Неделю назад по Москве прокатилась страшная весть: тридцатилетний Рябов, богатырь и могута-человек, умер от глупейшей простуды – через три дня после того, как напился ледяного кваса в парной Сандуновских бань. Панихиду служили в церкви на Арбате, куда съехалась вся родня. Ольгу, беременную на последних сроках, видели у гроба. На поминки она не пришла…
– Им-то, наследникам, Ольга зачем? – Кузьма задумчиво чесал в затылке. – Там их человек сорок сбежалось на рябовские тысячи. Небось кровная родня, им все отойдет, а с Ольгой он невенчанным жил. По закону, ей ничего не положено. Если бы хоть дети были…
– Как же они ее выпустили-то? – пробормотала Варька. – На сносях, среди ночи, через всю Москву… Да еще в метель такую!

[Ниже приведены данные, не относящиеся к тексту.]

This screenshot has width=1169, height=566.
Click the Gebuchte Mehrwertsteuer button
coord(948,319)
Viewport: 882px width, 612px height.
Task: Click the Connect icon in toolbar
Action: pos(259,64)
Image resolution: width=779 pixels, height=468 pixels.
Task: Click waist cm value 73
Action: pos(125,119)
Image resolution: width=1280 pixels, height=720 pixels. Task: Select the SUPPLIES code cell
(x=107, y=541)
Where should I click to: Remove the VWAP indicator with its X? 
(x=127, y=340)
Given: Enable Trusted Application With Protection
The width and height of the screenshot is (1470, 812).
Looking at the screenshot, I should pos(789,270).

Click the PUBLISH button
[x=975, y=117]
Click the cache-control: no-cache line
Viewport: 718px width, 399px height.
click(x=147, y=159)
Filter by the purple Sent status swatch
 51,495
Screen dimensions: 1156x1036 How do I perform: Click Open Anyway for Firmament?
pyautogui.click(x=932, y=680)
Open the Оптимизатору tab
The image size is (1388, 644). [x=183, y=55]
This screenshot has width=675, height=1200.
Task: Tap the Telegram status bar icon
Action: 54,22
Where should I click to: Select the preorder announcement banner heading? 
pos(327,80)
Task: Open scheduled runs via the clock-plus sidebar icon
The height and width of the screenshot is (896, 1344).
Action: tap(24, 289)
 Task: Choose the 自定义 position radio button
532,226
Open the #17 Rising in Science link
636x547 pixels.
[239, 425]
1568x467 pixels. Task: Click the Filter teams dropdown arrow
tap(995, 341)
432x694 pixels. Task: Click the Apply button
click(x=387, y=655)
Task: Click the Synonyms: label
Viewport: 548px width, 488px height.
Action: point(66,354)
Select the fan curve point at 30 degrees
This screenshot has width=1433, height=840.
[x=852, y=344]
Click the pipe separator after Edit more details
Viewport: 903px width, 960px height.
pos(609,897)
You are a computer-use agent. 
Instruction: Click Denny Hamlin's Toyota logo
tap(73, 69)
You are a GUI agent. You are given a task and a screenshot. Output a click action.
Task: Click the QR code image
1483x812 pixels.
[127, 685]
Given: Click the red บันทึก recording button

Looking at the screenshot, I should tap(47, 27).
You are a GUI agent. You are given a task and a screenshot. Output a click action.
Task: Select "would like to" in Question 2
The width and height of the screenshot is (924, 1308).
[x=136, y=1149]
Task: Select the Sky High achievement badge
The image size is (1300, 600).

– А кто она им? Цыганка… Небось еще боялись, что она отступного потребует.
– И потребовала бы! Она с ним, как жена, семь лет жила! Ребенка донашивает! Что, дите им тоже не нужно?
Кузьма с сожалением посмотрел на взъерошенную Варьку.
– Очумела ты? Да кому оно нужно? Прокофий Игнатьич старшим сыном был, ему все лавки-магазины да дом на Остоженке отошли бы. Если Ольгино дитя законным признать, то остальная родня вся в дураках окажется. Вот они ее и выставили, – Кузьма сквозь зубы выругался. – Хоть бы дня дождались, христопродавцы.
– Что же теперь будет? – прошептала Варька. – Как же ей…
Кузьма не успел ответить. Снаружи послышалось глухое топанье: кто-то отряхивал на пороге валенки от налипшего снега. Затем ударили в дверь. Кузьма и Варька переглянулись.
– Дэвлалэ, еще-то кого несет?
– Я открою, – Кузьма взялся за щеколду. Дверь открылась, и в сени, стряхивая с головы снег, шагнул Митро.
– Лачо бэлвель… [47] – пискнула Варька.
Митро молча кивнул. Мельком взглянул на замершего с открытым ртом Кузьму и, не раздеваясь, пошел в горницу. Варька перекрестилась, торопливо поймала за рукав шагнувшего было следом Кузьму:
– Нет, ты не ходи туда. Лучше дверь закрой, сквозит. Ох-х… – она медленно прислонилась к стене, взялась за виски. – Приехала кума, да не ведала куда.
47
Добрый вечер.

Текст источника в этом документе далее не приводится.